**About this exercise:** Can you reproduce the data beneath, keeping every line exact?

**Entries provided:**

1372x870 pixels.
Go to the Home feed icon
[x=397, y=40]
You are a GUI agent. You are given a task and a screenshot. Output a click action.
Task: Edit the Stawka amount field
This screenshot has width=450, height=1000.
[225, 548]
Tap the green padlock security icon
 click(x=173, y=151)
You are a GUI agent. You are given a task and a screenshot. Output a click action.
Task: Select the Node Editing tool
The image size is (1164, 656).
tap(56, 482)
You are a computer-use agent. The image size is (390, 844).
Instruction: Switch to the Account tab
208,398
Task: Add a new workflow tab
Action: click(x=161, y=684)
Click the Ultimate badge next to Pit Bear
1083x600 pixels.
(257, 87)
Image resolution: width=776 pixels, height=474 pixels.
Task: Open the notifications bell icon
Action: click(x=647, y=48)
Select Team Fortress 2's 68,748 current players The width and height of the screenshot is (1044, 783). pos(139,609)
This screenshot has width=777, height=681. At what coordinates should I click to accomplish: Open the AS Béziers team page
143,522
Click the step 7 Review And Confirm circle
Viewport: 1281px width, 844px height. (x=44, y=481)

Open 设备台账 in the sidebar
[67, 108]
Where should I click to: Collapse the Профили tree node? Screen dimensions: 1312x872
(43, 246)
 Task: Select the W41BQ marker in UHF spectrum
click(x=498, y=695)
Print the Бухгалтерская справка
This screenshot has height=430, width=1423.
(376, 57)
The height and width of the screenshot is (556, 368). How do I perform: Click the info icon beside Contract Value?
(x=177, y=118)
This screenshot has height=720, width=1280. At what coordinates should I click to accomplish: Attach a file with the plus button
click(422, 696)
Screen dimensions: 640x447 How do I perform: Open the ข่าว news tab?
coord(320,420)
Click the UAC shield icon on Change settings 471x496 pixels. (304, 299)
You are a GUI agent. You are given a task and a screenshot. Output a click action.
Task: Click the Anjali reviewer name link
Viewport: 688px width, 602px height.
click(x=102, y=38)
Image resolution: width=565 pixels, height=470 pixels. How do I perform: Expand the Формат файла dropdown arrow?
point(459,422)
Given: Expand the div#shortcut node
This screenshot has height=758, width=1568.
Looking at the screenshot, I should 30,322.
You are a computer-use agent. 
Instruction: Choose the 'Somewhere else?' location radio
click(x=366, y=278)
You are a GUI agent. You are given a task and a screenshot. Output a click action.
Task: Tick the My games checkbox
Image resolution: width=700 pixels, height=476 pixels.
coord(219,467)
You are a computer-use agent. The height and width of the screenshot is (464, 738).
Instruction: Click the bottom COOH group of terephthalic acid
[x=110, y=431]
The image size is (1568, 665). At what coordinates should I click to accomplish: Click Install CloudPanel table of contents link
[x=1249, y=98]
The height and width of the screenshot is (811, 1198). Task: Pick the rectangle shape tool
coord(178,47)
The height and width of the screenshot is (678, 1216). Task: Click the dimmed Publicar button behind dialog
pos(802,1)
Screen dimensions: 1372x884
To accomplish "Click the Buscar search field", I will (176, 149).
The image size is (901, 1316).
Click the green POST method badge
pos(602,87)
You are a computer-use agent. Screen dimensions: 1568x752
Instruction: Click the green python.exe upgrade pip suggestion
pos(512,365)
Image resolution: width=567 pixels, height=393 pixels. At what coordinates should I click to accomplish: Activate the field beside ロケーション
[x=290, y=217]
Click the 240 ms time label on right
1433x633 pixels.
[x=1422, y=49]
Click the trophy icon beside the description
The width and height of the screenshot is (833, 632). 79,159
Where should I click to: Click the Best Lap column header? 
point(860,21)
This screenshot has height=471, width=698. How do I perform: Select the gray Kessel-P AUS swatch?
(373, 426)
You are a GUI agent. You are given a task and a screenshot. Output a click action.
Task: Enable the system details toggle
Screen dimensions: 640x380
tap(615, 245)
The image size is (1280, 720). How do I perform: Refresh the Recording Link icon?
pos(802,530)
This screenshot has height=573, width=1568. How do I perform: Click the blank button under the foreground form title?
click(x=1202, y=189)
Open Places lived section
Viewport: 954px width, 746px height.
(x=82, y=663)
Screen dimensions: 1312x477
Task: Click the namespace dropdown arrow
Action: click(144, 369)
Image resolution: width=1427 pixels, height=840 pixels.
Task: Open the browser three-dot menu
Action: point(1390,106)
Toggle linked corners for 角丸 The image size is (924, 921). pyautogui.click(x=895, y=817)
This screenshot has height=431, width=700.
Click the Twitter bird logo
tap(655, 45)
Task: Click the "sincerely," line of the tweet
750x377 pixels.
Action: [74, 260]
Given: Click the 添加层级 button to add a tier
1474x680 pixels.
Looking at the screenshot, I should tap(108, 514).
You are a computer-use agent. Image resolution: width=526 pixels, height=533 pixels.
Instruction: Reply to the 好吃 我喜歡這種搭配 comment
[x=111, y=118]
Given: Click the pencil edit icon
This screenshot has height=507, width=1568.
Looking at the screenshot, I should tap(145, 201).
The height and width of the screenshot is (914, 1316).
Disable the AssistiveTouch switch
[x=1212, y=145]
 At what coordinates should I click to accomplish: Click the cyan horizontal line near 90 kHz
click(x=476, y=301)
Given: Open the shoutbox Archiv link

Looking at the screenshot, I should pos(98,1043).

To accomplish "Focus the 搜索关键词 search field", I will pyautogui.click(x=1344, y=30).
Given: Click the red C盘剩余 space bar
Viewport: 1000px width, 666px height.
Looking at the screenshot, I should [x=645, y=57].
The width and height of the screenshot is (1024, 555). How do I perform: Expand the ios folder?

**Output for this task:**
1372x870 pixels.
Go to the Home feed icon
[x=397, y=40]
You are a GUI agent. You are given a task and a screenshot. Output a click action.
Task: Edit the Stawka amount field
This screenshot has width=450, height=1000.
[225, 548]
Tap the green padlock security icon
 click(x=173, y=151)
You are a GUI agent. You are given a task and a screenshot. Output a click action.
Task: Select the Node Editing tool
The image size is (1164, 656).
tap(56, 482)
You are a computer-use agent. The image size is (390, 844).
Instruction: Switch to the Account tab
208,398
Task: Add a new workflow tab
Action: click(x=161, y=684)
Click the Ultimate badge next to Pit Bear
1083x600 pixels.
(257, 87)
Image resolution: width=776 pixels, height=474 pixels.
Task: Open the notifications bell icon
Action: click(x=647, y=48)
Select Team Fortress 2's 68,748 current players The width and height of the screenshot is (1044, 783). pos(139,609)
This screenshot has width=777, height=681. At what coordinates should I click to accomplish: Open the AS Béziers team page
143,522
Click the step 7 Review And Confirm circle
Viewport: 1281px width, 844px height. (x=44, y=481)

Open 设备台账 in the sidebar
[67, 108]
Where should I click to: Collapse the Профили tree node? Screen dimensions: 1312x872
(43, 246)
 Task: Select the W41BQ marker in UHF spectrum
click(x=498, y=695)
Print the Бухгалтерская справка
This screenshot has height=430, width=1423.
(376, 57)
The height and width of the screenshot is (556, 368). How do I perform: Click the info icon beside Contract Value?
(x=177, y=118)
This screenshot has height=720, width=1280. At what coordinates should I click to accomplish: Attach a file with the plus button
click(422, 696)
Screen dimensions: 640x447 How do I perform: Open the ข่าว news tab?
coord(320,420)
Click the UAC shield icon on Change settings 471x496 pixels. (304, 299)
You are a GUI agent. You are given a task and a screenshot. Output a click action.
Task: Click the Anjali reviewer name link
Viewport: 688px width, 602px height.
click(x=102, y=38)
Image resolution: width=565 pixels, height=470 pixels. How do I perform: Expand the Формат файла dropdown arrow?
point(459,422)
Given: Expand the div#shortcut node
This screenshot has height=758, width=1568.
Looking at the screenshot, I should 30,322.
You are a computer-use agent. 
Instruction: Choose the 'Somewhere else?' location radio
click(x=366, y=278)
You are a GUI agent. You are given a task and a screenshot. Output a click action.
Task: Tick the My games checkbox
Image resolution: width=700 pixels, height=476 pixels.
coord(219,467)
You are a computer-use agent. The height and width of the screenshot is (464, 738).
Instruction: Click the bottom COOH group of terephthalic acid
[x=110, y=431]
The image size is (1568, 665). At what coordinates should I click to accomplish: Click Install CloudPanel table of contents link
[x=1249, y=98]
The height and width of the screenshot is (811, 1198). Task: Pick the rectangle shape tool
coord(178,47)
The height and width of the screenshot is (678, 1216). Task: Click the dimmed Publicar button behind dialog
pos(802,1)
Screen dimensions: 1372x884
To accomplish "Click the Buscar search field", I will (176, 149).
The image size is (901, 1316).
Click the green POST method badge
pos(602,87)
You are a computer-use agent. Screen dimensions: 1568x752
Instruction: Click the green python.exe upgrade pip suggestion
pos(512,365)
Image resolution: width=567 pixels, height=393 pixels. At what coordinates should I click to accomplish: Activate the field beside ロケーション
[x=290, y=217]
Click the 240 ms time label on right
1433x633 pixels.
[x=1422, y=49]
Click the trophy icon beside the description
The width and height of the screenshot is (833, 632). 79,159
Where should I click to: Click the Best Lap column header? 
point(860,21)
This screenshot has height=471, width=698. How do I perform: Select the gray Kessel-P AUS swatch?
(373, 426)
You are a GUI agent. You are given a task and a screenshot. Output a click action.
Task: Enable the system details toggle
Screen dimensions: 640x380
tap(615, 245)
The image size is (1280, 720). How do I perform: Refresh the Recording Link icon?
pos(802,530)
This screenshot has height=573, width=1568. How do I perform: Click the blank button under the foreground form title?
click(x=1202, y=189)
Open Places lived section
Viewport: 954px width, 746px height.
(x=82, y=663)
Screen dimensions: 1312x477
Task: Click the namespace dropdown arrow
Action: click(144, 369)
Image resolution: width=1427 pixels, height=840 pixels.
Task: Open the browser three-dot menu
Action: point(1390,106)
Toggle linked corners for 角丸 The image size is (924, 921). pyautogui.click(x=895, y=817)
This screenshot has height=431, width=700.
Click the Twitter bird logo
tap(655, 45)
Task: Click the "sincerely," line of the tweet
750x377 pixels.
Action: [74, 260]
Given: Click the 添加层级 button to add a tier
1474x680 pixels.
Looking at the screenshot, I should tap(108, 514).
You are a computer-use agent. Image resolution: width=526 pixels, height=533 pixels.
Instruction: Reply to the 好吃 我喜歡這種搭配 comment
[x=111, y=118]
Given: Click the pencil edit icon
This screenshot has height=507, width=1568.
Looking at the screenshot, I should tap(145, 201).
The height and width of the screenshot is (914, 1316).
Disable the AssistiveTouch switch
[x=1212, y=145]
 At what coordinates should I click to accomplish: Click the cyan horizontal line near 90 kHz
click(x=476, y=301)
Given: Open the shoutbox Archiv link

Looking at the screenshot, I should pos(98,1043).

To accomplish "Focus the 搜索关键词 search field", I will pyautogui.click(x=1344, y=30).
Given: Click the red C盘剩余 space bar
Viewport: 1000px width, 666px height.
Looking at the screenshot, I should [x=645, y=57].
The width and height of the screenshot is (1024, 555). How do I perform: Expand the ios folder?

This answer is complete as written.